Another issue was how to make the dictionary available to the end user. One of the first requirements was to be fast, and another one was not to interfere with the dictionary development. To help with that I decided to create a database using ArangoDB. This is a NoSQL database, written in C++, with support for object storage as well as graphs. Unfortunately, not using graphs yet, but I will get there someday. This database is quite similar to Mongo but seems more stable. Also, the interface with this database is performed in Perl, using my own driver implementation, cleverly named Arango::Tango.

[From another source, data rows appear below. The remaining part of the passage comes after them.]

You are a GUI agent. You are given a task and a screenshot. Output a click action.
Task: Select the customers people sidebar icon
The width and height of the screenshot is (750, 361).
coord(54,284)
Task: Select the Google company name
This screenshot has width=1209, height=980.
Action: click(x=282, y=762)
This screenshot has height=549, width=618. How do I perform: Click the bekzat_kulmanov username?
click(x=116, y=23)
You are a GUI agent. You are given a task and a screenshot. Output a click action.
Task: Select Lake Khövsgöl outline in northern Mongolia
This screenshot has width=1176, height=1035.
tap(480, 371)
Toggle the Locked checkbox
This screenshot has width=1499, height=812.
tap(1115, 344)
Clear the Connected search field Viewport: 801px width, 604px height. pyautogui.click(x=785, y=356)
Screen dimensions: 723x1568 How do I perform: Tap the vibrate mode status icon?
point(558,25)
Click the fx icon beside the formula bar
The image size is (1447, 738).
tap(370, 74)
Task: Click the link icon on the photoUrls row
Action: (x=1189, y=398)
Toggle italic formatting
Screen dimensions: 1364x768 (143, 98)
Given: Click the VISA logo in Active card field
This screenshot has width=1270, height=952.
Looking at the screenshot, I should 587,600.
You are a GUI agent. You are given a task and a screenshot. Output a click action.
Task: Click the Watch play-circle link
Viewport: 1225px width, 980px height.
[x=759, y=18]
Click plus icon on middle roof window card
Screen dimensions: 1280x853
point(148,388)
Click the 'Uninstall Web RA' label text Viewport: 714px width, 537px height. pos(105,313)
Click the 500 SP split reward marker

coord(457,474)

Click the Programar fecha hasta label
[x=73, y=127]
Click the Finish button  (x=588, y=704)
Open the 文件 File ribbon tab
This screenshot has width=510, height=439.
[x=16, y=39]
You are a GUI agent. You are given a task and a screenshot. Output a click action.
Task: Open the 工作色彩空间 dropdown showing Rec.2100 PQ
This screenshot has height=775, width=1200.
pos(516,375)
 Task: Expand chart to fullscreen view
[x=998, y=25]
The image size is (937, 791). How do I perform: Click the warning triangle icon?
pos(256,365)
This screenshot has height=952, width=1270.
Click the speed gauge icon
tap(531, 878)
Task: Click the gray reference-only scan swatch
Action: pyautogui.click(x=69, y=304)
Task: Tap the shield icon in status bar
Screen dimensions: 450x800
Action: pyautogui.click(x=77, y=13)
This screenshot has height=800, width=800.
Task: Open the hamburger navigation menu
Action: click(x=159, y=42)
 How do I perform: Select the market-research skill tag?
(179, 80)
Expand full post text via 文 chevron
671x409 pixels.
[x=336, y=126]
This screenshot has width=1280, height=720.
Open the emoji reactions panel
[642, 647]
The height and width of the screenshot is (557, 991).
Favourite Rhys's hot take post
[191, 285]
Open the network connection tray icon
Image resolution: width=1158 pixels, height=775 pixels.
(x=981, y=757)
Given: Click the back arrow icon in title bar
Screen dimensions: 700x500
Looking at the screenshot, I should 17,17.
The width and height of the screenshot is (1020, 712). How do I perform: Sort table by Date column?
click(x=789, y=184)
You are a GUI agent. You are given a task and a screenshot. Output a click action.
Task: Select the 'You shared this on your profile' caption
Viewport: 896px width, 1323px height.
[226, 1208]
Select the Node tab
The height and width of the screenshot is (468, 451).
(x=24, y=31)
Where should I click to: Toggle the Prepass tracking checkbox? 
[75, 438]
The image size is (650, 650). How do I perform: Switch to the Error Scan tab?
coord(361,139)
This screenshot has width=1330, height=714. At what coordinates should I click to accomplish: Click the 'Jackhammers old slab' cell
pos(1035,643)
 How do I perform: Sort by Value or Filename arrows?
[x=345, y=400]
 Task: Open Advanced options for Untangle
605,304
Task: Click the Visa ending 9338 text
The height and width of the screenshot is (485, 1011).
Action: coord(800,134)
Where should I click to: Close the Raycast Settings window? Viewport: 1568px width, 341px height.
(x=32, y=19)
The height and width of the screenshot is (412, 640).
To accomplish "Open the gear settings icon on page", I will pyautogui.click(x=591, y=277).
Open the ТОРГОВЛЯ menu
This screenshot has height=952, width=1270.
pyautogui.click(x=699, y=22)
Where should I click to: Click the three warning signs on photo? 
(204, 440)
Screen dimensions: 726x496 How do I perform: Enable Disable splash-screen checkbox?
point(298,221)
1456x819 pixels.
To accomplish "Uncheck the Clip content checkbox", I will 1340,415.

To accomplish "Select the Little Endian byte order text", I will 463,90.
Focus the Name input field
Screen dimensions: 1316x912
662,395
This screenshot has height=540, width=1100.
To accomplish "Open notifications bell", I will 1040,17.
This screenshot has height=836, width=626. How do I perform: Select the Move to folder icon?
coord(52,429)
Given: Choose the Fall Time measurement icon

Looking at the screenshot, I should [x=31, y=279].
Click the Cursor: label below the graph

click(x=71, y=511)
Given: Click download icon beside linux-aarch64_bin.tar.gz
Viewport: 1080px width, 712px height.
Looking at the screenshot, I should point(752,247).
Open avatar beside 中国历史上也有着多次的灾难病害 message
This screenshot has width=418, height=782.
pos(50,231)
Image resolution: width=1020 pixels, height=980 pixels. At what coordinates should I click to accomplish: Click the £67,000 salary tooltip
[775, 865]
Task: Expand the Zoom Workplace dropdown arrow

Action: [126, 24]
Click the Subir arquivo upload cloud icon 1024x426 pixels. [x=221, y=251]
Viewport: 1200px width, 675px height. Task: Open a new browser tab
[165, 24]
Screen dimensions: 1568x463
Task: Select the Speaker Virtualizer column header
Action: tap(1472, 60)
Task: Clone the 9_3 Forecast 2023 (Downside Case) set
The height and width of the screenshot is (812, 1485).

The synchronization process, between eXist-DB and ArangoDB, is, thus, a Perl script that runs every two hours, based on another cronjob. This is an incremental synchronization tool, that only copies (and deletes) entries that were changed in the last 8 hours (of course, only two hours would be enough, but as the job might fail, a larger window ensures no entry is lost). This synchronization process also looks into the XML and extracts some information to create some indexed fields in the database, making the search faster.

The front end is a WordPress site. Not that I like PHP, but as you can notice, this same site is running in WordPress too. WordPress allows non-tech people to edit the dictionary site freely, and only the search engine is managed by me. For that, a specific PHP code was written to perform a REST call to a small Perl API, written in Dancer2. The API performs the search, chews some of the XML when needed, and returns it. This XML is directly incorporated into the website, and CSS makes it pretty.

The API, itself, uses jSpell, which includes a Perl module to perform morphological analysis. This allows the user to write inflected forms and get as the result an infinitive form (for verbs) or the masculine singular form (for names and adjectives).

While this architecture does not have anything new, I think the tools used are quite interesting and unusual, and therefore, why I am sharing them with you. Hope you enjoy it.